*Task statement*:
The entries should be given again so that each one matches the original exactly.

*Task material*:

* * * *

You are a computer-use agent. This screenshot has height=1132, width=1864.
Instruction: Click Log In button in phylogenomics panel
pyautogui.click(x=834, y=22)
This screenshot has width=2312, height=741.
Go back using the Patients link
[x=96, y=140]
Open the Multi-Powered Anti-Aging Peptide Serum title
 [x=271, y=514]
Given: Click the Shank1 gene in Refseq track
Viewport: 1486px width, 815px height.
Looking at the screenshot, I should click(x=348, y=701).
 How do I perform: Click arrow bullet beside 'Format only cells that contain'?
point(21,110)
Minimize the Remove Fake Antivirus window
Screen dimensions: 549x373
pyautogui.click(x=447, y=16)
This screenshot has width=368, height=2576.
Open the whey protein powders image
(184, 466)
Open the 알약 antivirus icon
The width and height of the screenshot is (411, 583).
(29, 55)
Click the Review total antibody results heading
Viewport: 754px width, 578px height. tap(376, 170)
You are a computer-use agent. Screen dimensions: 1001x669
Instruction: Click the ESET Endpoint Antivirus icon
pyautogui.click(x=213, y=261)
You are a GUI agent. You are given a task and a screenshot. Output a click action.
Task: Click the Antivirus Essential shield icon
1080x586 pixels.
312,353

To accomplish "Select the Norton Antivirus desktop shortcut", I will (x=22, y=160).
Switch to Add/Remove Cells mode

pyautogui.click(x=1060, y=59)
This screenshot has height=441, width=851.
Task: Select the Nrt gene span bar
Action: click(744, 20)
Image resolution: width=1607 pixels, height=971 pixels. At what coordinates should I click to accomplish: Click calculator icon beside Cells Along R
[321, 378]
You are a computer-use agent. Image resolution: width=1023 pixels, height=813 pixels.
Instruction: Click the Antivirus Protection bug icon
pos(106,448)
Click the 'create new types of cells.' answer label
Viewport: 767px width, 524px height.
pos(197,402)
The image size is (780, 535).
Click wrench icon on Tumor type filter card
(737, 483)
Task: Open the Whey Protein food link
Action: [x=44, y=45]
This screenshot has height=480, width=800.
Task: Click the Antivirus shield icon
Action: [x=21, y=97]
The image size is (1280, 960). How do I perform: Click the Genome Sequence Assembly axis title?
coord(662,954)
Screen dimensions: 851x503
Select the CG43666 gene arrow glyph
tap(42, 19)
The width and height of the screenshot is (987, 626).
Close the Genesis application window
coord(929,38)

* * * *

*The completed task*:
You are a computer-use agent. This screenshot has height=1132, width=1864.
Instruction: Click Log In button in phylogenomics panel
pyautogui.click(x=834, y=22)
This screenshot has width=2312, height=741.
Go back using the Patients link
[x=96, y=140]
Open the Multi-Powered Anti-Aging Peptide Serum title
 [x=271, y=514]
Given: Click the Shank1 gene in Refseq track
Viewport: 1486px width, 815px height.
Looking at the screenshot, I should click(x=348, y=701).
 How do I perform: Click arrow bullet beside 'Format only cells that contain'?
point(21,110)
Minimize the Remove Fake Antivirus window
Screen dimensions: 549x373
pyautogui.click(x=447, y=16)
This screenshot has width=368, height=2576.
Open the whey protein powders image
(184, 466)
Open the 알약 antivirus icon
The width and height of the screenshot is (411, 583).
(29, 55)
Click the Review total antibody results heading
Viewport: 754px width, 578px height. tap(376, 170)
You are a computer-use agent. Screen dimensions: 1001x669
Instruction: Click the ESET Endpoint Antivirus icon
pyautogui.click(x=213, y=261)
You are a GUI agent. You are given a task and a screenshot. Output a click action.
Task: Click the Antivirus Essential shield icon
1080x586 pixels.
312,353

To accomplish "Select the Norton Antivirus desktop shortcut", I will (x=22, y=160).
Switch to Add/Remove Cells mode

pyautogui.click(x=1060, y=59)
This screenshot has height=441, width=851.
Task: Select the Nrt gene span bar
Action: click(744, 20)
Image resolution: width=1607 pixels, height=971 pixels. At what coordinates should I click to accomplish: Click calculator icon beside Cells Along R
[321, 378]
You are a computer-use agent. Image resolution: width=1023 pixels, height=813 pixels.
Instruction: Click the Antivirus Protection bug icon
pos(106,448)
Click the 'create new types of cells.' answer label
Viewport: 767px width, 524px height.
pos(197,402)
The image size is (780, 535).
Click wrench icon on Tumor type filter card
(737, 483)
Task: Open the Whey Protein food link
Action: [x=44, y=45]
This screenshot has height=480, width=800.
Task: Click the Antivirus shield icon
Action: [x=21, y=97]
The image size is (1280, 960). How do I perform: Click the Genome Sequence Assembly axis title?
coord(662,954)
Screen dimensions: 851x503
Select the CG43666 gene arrow glyph
tap(42, 19)
The width and height of the screenshot is (987, 626).
Close the Genesis application window
coord(929,38)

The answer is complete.